Original Article Title: How Anthropic Learned Mythos Was Too Dangerous for the Wild
Original Article Authors: Margi Murphy, Jake Bleiberg, and Patrick Howell O'Neill, Bloomberg
Translation: Peggy, BlockBeats
Editor's Note: When an AI company chooses not to release its most powerful model directly to the public, it in itself signifies a problem.
Anthropic's Mythos was already capable of independently carrying out an entire attack process. From discovering zero-day vulnerabilities, writing exploit code, to chaining together multi-step paths to penetrate core systems, these tasks, which originally required top hackers to collaborate for a long time, have been compressed to hours or even minutes.
That's why, at the moment the model was disclosed, Scott Bessent and Jerome Powell convened a meeting with Wall Street institutions, requesting to use it for "self-inspection." When the capability for vulnerability discovery is unleashed on a large scale, the financial system no longer faces isolated attacks, but continuous scanning.
A deeper change lies in the supply structure. In the past, vulnerability discovery relied on a few security teams and hacker expertise, with a slow and unrepeatable pace. Now, this capability is starting to be mass-produced by models, lowering the threshold for both attacks and defenses. A metaphor from an insider is quite direct: handing the model to an ordinary hacker is akin to equipping them with special operations capabilities.

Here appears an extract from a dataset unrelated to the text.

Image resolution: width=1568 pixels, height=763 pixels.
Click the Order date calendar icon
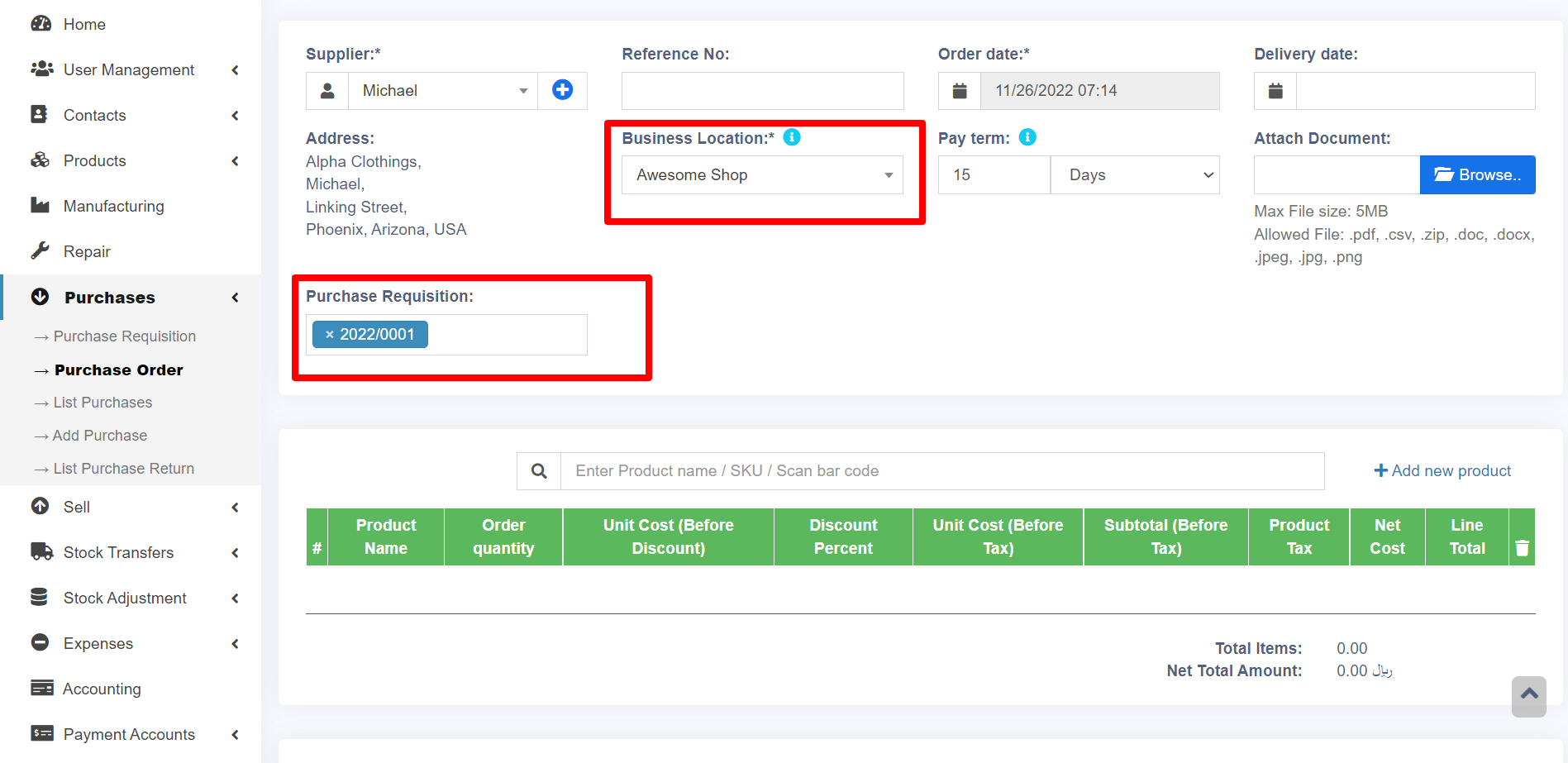click(959, 91)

Institutions have begun using the same tools to retrospectively check their own systems. JPMorgan Chase, Cisco Systems, and others are conducting internal tests, hoping to patch vulnerabilities before they are exploited. However, the constraints of reality have not changed; the speed of discovery is increasing while the repair process remains slow. "We are good at finding vulnerabilities but not good at fixing them," as Jim Zemlin pointed out, highlighting the temporal mismatch.

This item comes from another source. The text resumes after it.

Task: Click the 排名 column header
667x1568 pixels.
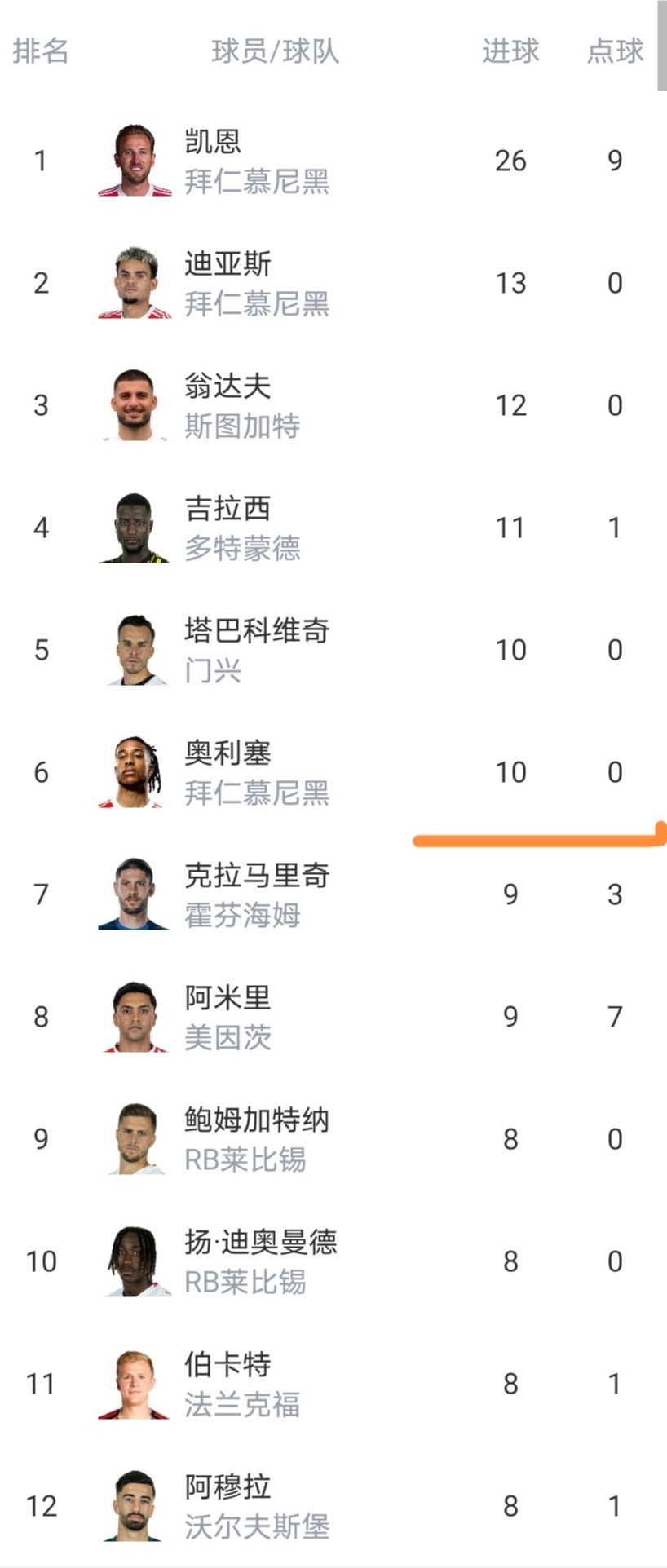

In fact, because Mythos is not just an improvement in a single capability but rather an integration, acceleration, and lowering of the usability threshold of previously scattered and constrained attack capabilities, once outside the controlled environment, how this capability will spread remains unknown, with no existing experience to reference.
The danger lies not in what it can do, but in who can use it and under what conditions.

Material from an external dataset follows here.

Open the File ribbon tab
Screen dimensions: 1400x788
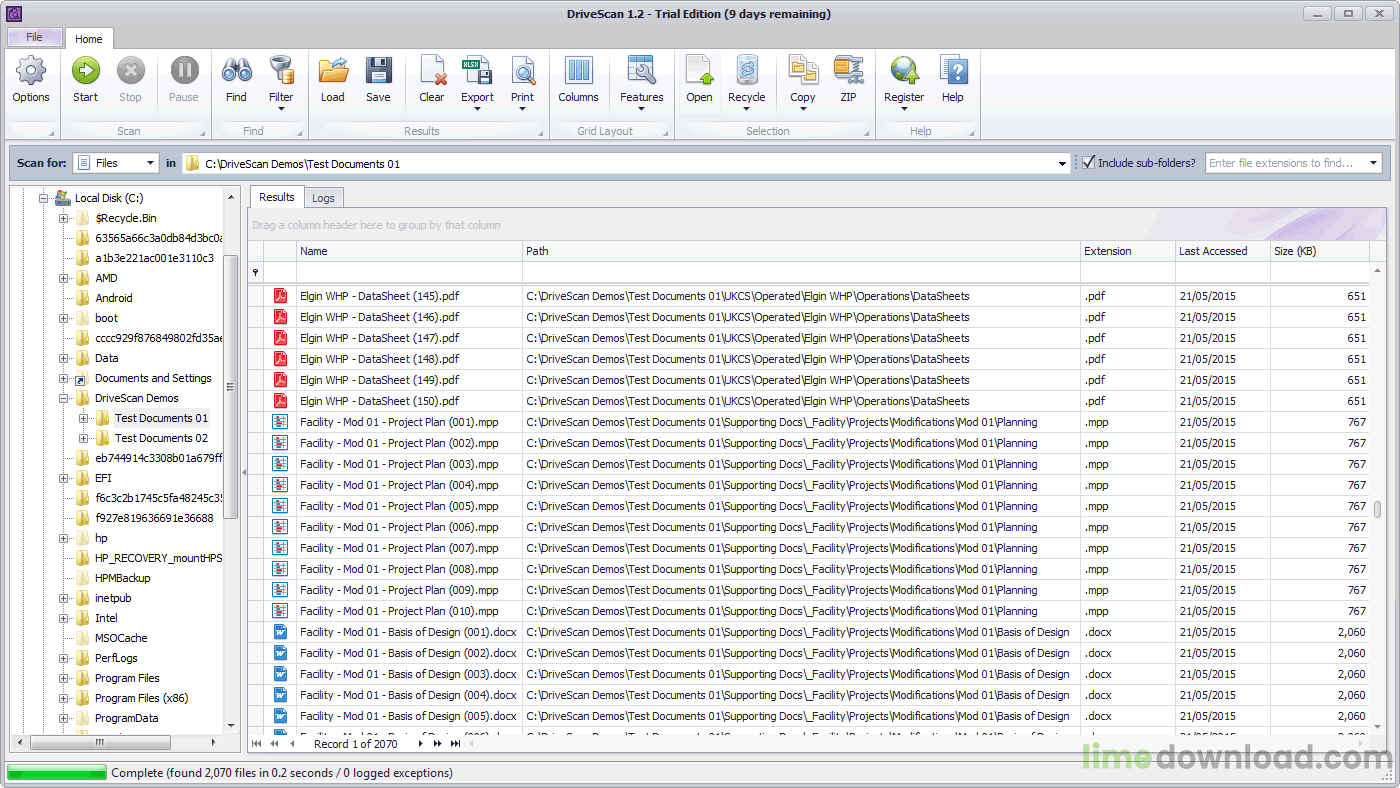click(x=34, y=37)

The original article is as follows:
On a balmy evening in February, during a break at a wedding in Bali, Nicholas Carlini briefly stepped away, opened his laptop, and prepared to "cause some havoc." At that moment, Anthropic had just released a new artificial intelligence model called Mythos for internal testing, and this renowned AI researcher was about to see how much trouble it could really stir up.
Anthropic has hired Carlini to work on stress-testing its AI models to assess whether hackers could potentially exploit them for espionage, theft, or destruction. While attending an Indian wedding in Bali, Carlini was amazed by the capabilities of this model.
In just a few hours, he found several techniques that could be used to penetrate globally used systems. Upon returning to Anthropic's office in downtown San Francisco, he further discovered that Mythos was already capable of autonomously generating powerful intrusion tools, including tactics targeting Linux—the backbone of most modern computing systems.
Mythos staged a "digital bank heist": it could bypass security protocols, enter the network system through the front door, and then breach the digital vault to obtain its online assets. In the past, AI could only "pick locks," but now it has the ability to plan and execute an entire "robbery."
Carlini and some colleagues began to sound the alarm within the company, reporting their findings. Meanwhile, almost every day, they discovered high-risk to potentially fatal vulnerabilities in the systems that Mythos probed—issues that usually only the world's top hackers would be capable of uncovering.

Anthropic's next-generation AI model, Mythos, has been proven to have the ability to penetrate various global systems. (Image source: Jakub Porzycki / NurPhoto / AP)
Simultaneously, internally at Anthropic, a team called the "Frontier Red Team"—composed of 15 employees known as "Ants"—was also conducting similar tests. This team's responsibility was to ensure that the company's models would not be used to harm humanity. They would bring robotic dogs into warehouses and test with engineers to see if chatbots could be used to maliciously control these devices; they would also collaborate with biologists to assess whether the models could be used to create bioweapons.
However, this time, they gradually realized that the biggest risk posed by Mythos came from the field of cybersecurity. "In the first few hours of having the model, we knew it was different," said Logan Graham, who is in charge of the team.
The previous model, Opus 4.6, had shown the ability to assist humans in exploiting software vulnerabilities. But Graham pointed out that Mythos could now "get its hands dirty" and exploit these vulnerabilities on its own. This posed a risk at the national security level, and based on this, he issued a warning to the company's leadership. This forced him to face a dilemma: explaining to management that the company's next significant revenue engine might not be able to be released to the public due to being too dangerous.
Anthropic Co-Founder and Chief Scientist Jared Kaplan stated that during the training process of Mythos, he had been "very closely" monitoring its progress. By January, he began to realize that the model's ability to discover system vulnerabilities was exceptionally strong. As a theoretical physicist, Kaplan needed to determine whether these capabilities were merely a "technically interesting phenomenon" or "a reality closely tied to internet infrastructure." In the end, he concluded it was the latter.

Jared Kaplan (Anthropic Co-Founder and Chief Scientist) Image Source: Chris J. Ratcliffe/Bloomberg
Over a two-week period from late February to early March, Kaplan and Co-Founder Sam McCandlish were deliberating on whether to release this model.
By the first week of March, the company's senior team—including CEO Dario Amodei, President Daniela Amodei, Chief Information Security Officer Vitaly Gudanets, and others—held a meeting to hear Kaplan and McCandlish's briefing.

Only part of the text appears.